Extracted entries:
begin

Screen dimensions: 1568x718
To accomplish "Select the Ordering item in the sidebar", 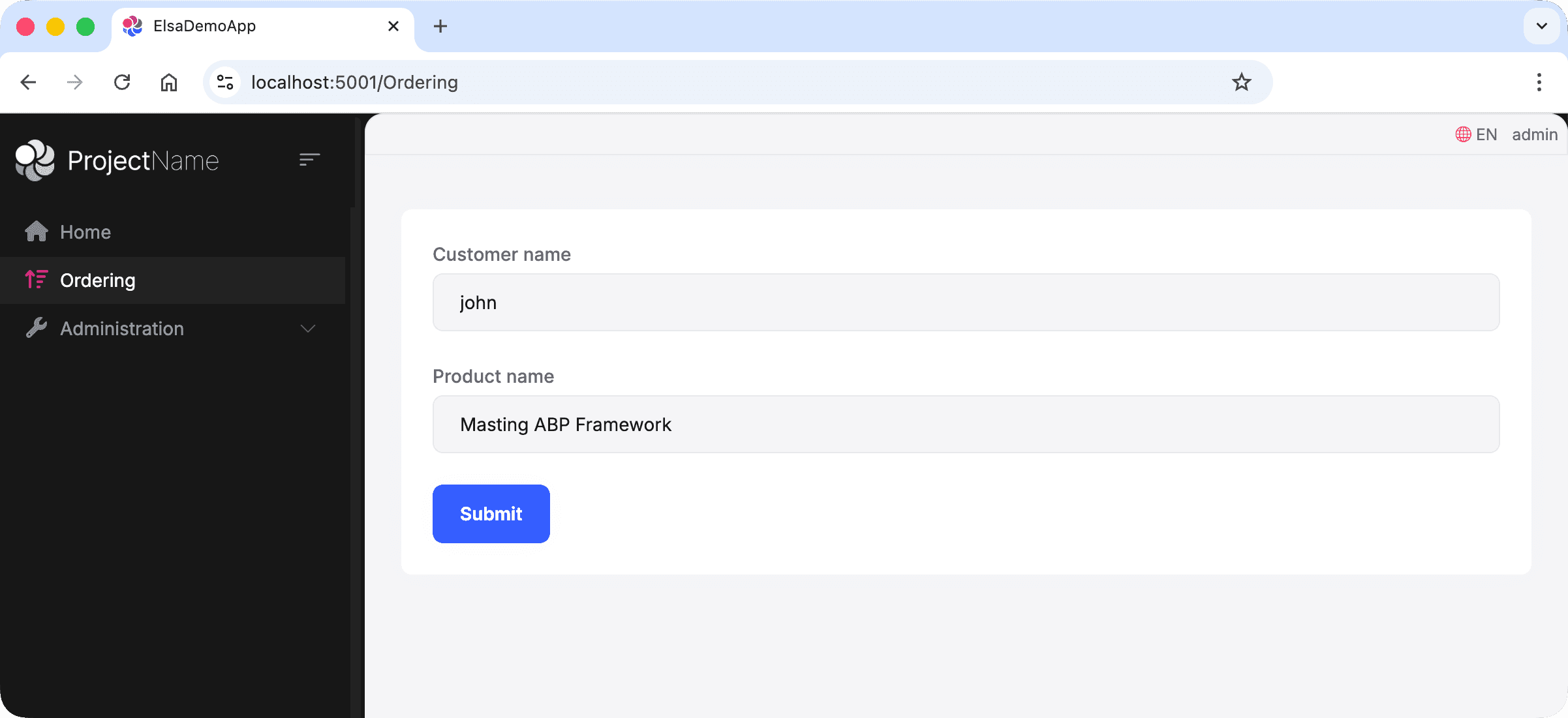I will pos(97,280).
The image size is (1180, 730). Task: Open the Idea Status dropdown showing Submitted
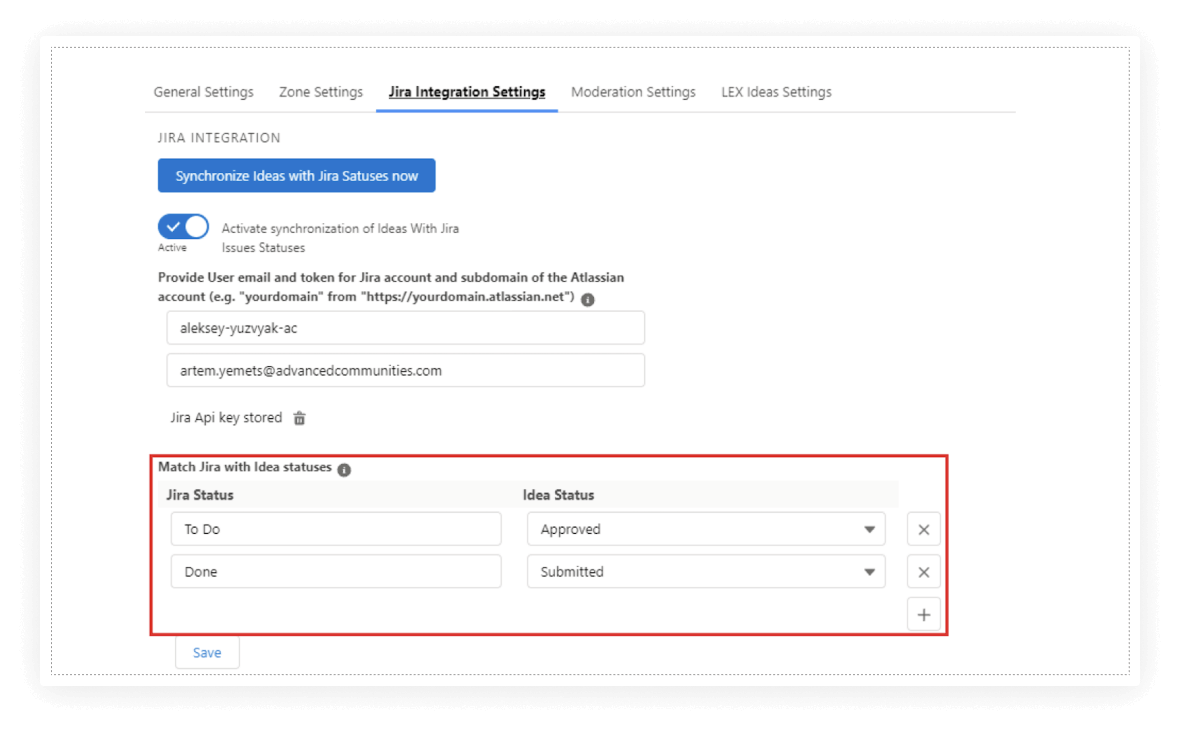click(706, 571)
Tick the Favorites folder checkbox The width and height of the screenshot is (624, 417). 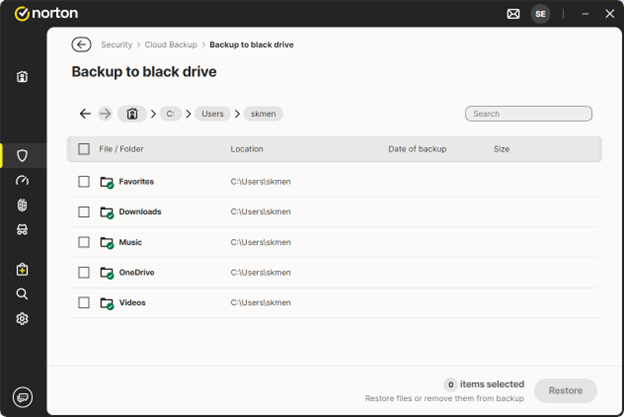84,182
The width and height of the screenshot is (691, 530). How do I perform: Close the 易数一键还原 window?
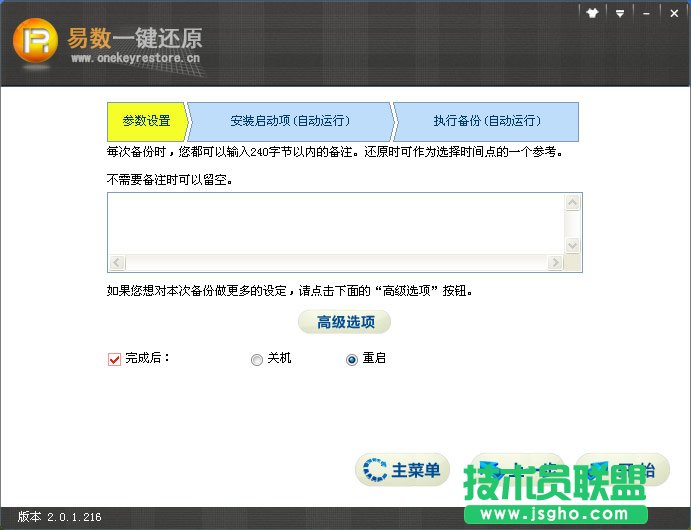click(672, 13)
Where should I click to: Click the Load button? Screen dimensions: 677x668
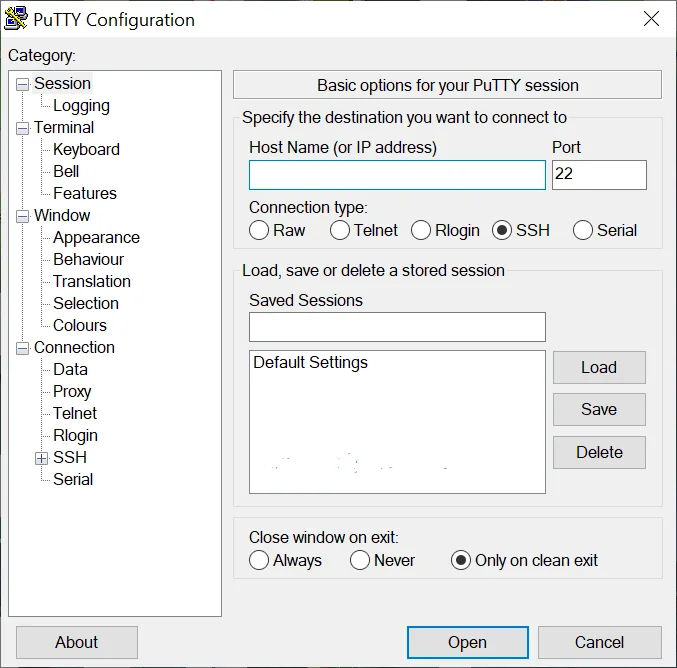click(x=599, y=367)
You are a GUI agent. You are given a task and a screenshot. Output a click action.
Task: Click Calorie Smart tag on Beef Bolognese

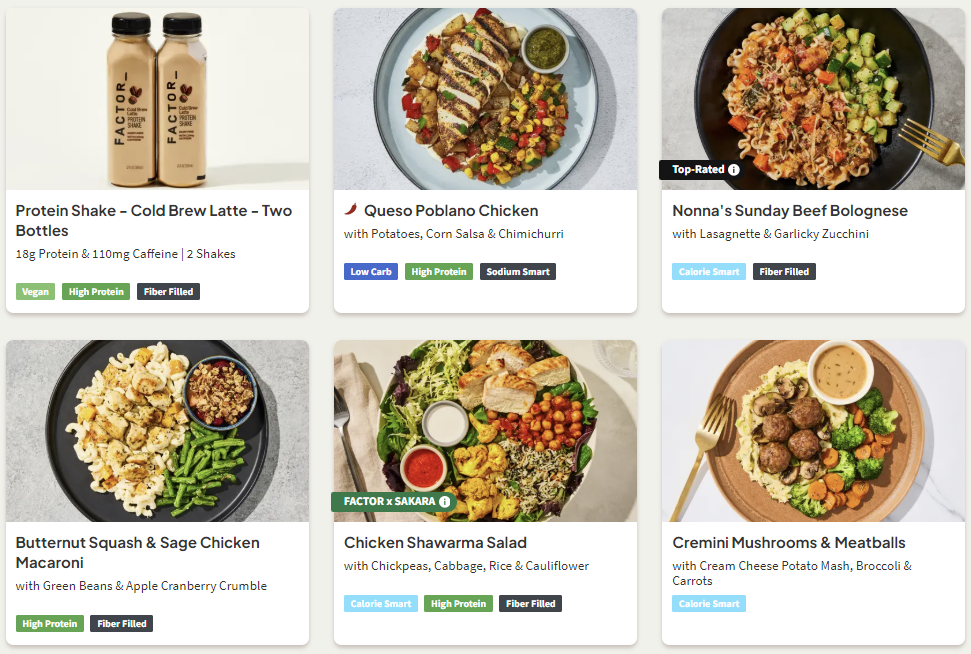[708, 272]
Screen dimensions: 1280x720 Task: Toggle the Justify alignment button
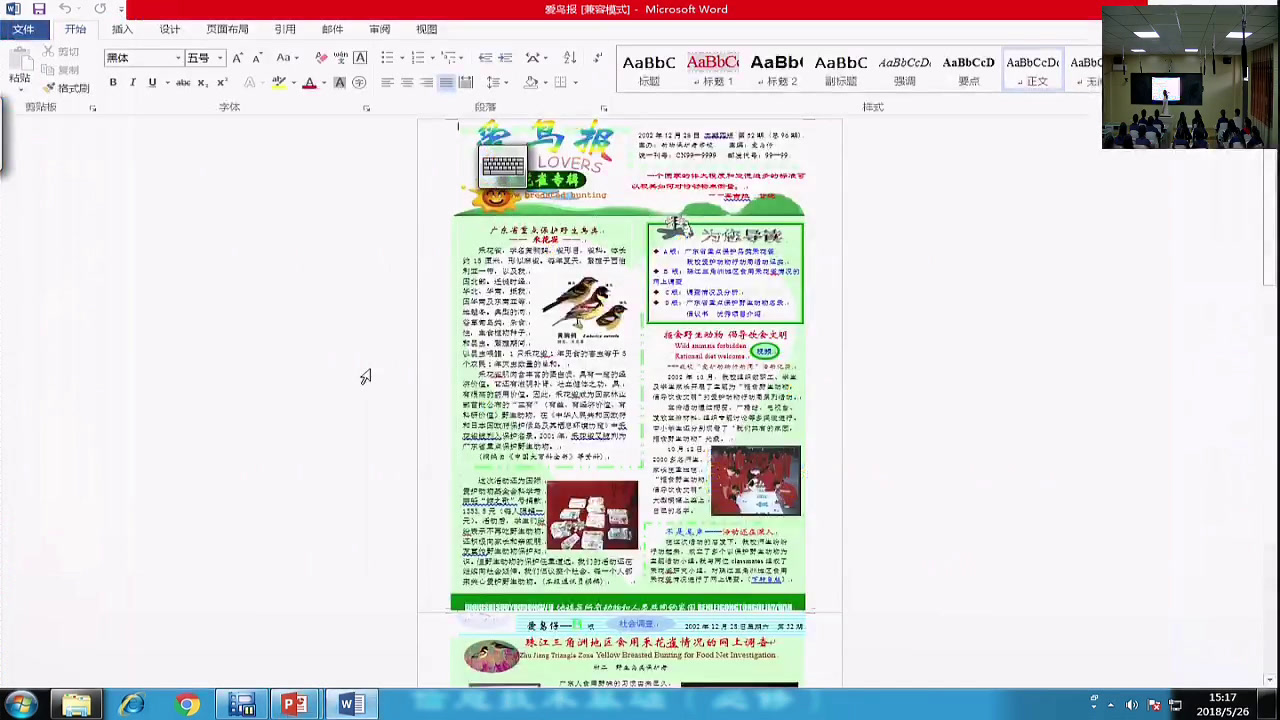pos(446,83)
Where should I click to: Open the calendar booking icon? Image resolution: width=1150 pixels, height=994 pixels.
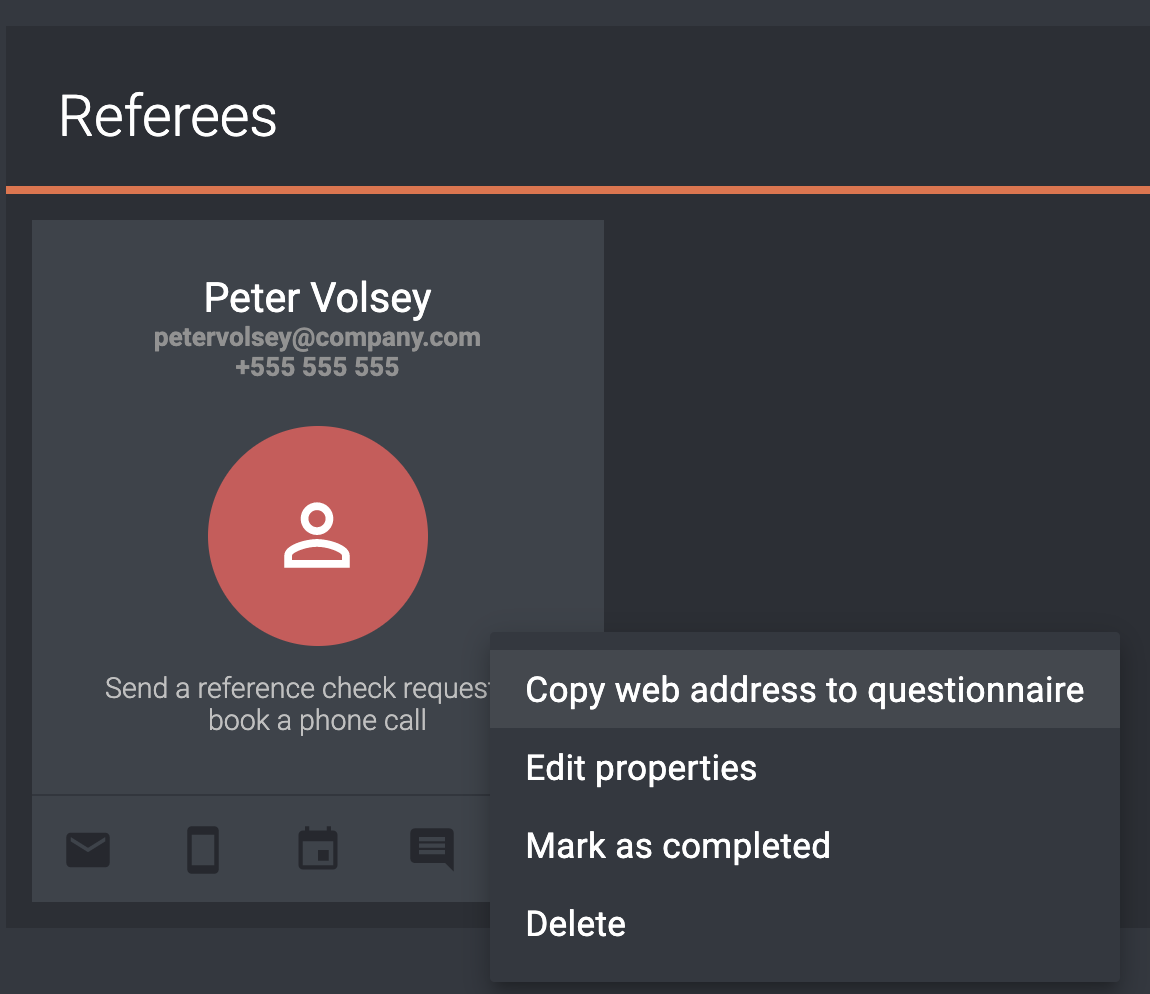tap(318, 849)
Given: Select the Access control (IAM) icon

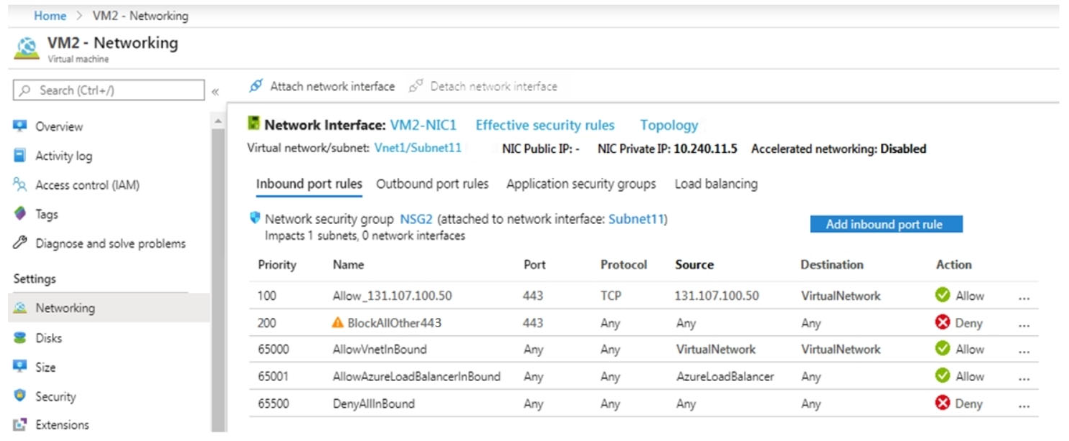Looking at the screenshot, I should pos(20,185).
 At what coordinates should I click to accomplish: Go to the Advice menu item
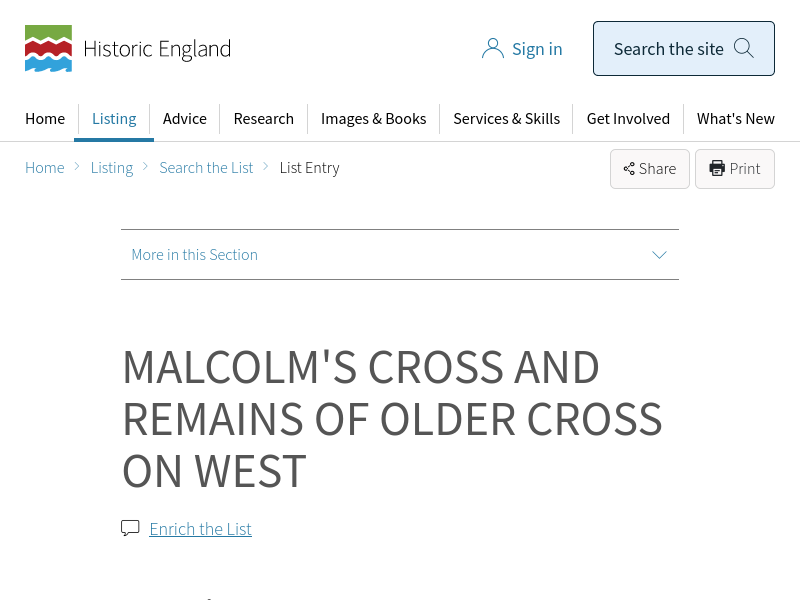[x=185, y=119]
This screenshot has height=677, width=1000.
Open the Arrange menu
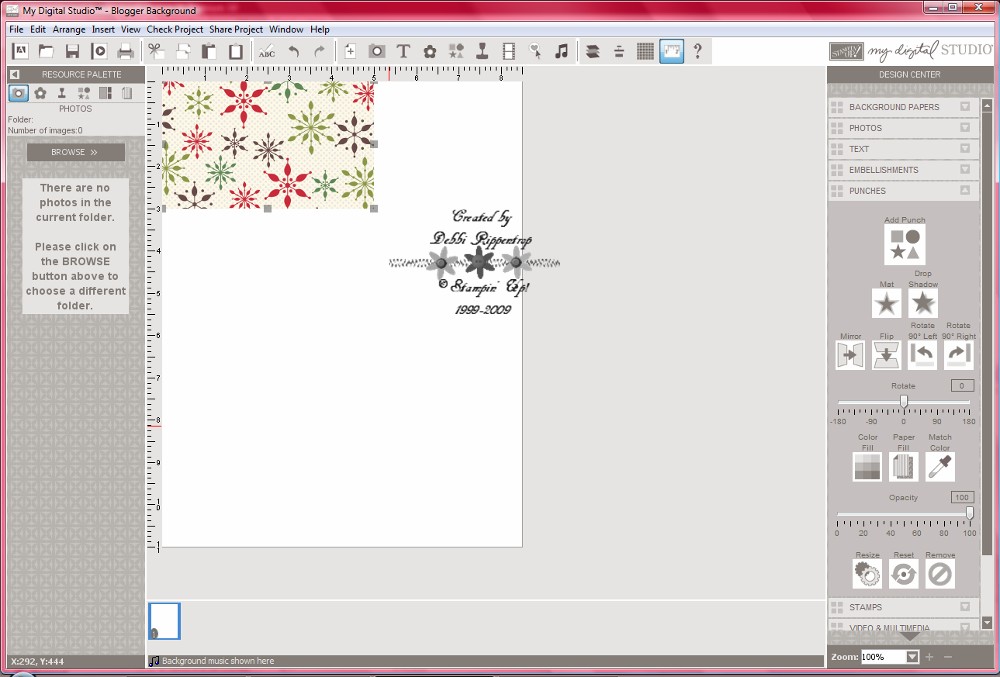[x=69, y=29]
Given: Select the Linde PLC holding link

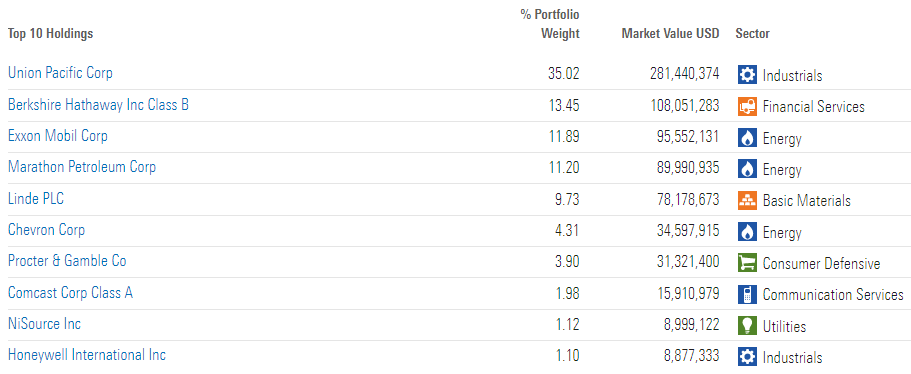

end

=== Stated problem ===
Copy out the stretch of entries from the line containing "The width and height of the screenshot is (691, 530)." through the line containing "Looking at the", with both of those lines included. Omit the pictures from your copy.

=== In response ===
The width and height of the screenshot is (691, 530). How do I perform: Close the 易数一键还原 window?
click(672, 13)
Where should I click to: Click the Load button? Screen dimensions: 677x668
click(x=599, y=367)
You are a GUI agent. You are given a task and a screenshot. Output a click action.
Task: Click Calorie Smart tag on Beef Bolognese

[708, 272]
Screen dimensions: 1280x720 Task: Toggle the Justify alignment button
pos(446,83)
Where should I click to: Open the calendar booking icon? Image resolution: width=1150 pixels, height=994 pixels.
tap(318, 849)
Given: Select the Access control (IAM) icon

Looking at the screenshot, I should pos(20,185).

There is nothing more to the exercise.